(ASSIGNED TASK)
Leave out the pictures and transcribe the rest of the records exactly.

(RECORD SET)
· · · · · · ·
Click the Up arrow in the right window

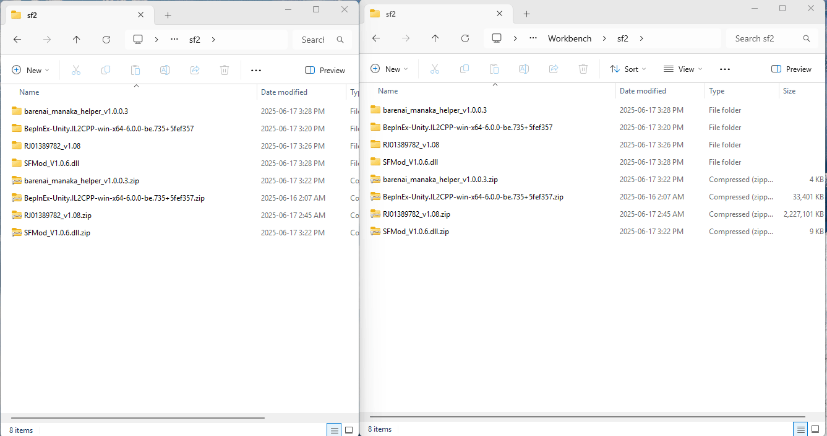point(435,38)
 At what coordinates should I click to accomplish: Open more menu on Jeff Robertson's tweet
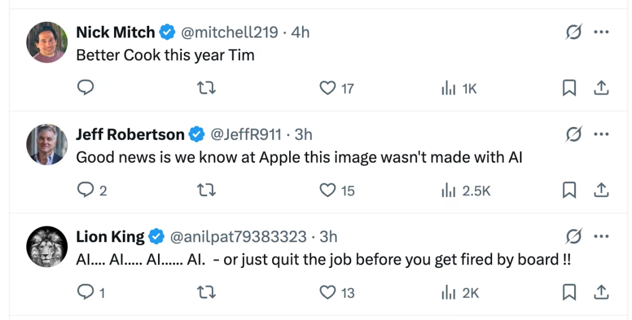602,134
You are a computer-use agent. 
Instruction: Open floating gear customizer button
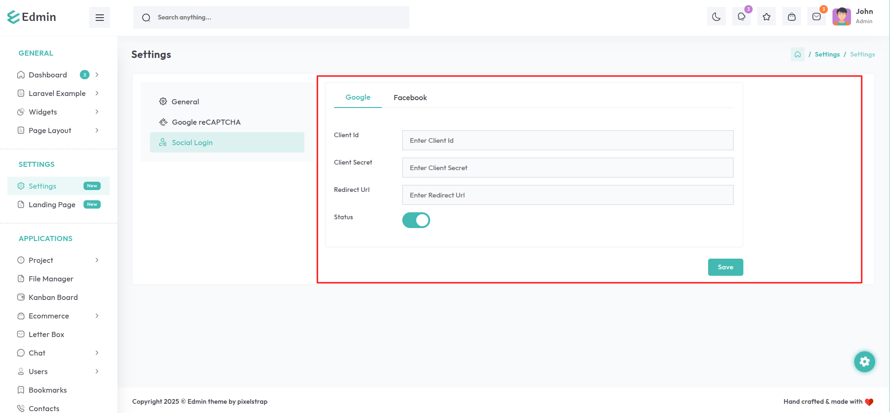click(864, 362)
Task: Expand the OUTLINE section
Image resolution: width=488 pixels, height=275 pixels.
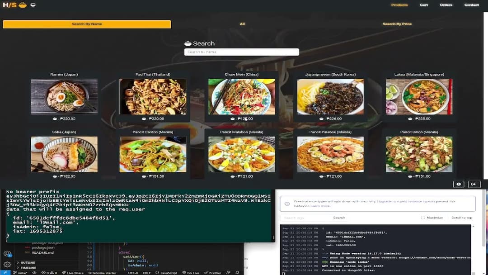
· · · · · · ·
(ANSWER TO THIS EXERCISE)
Click the Up arrow in the right window

point(435,38)
 At what coordinates should I click to accomplish: Open more menu on Jeff Robertson's tweet
602,134
You are a computer-use agent. 
Instruction: Open floating gear customizer button
click(864, 362)
Task: Expand the OUTLINE section
Image resolution: width=488 pixels, height=275 pixels.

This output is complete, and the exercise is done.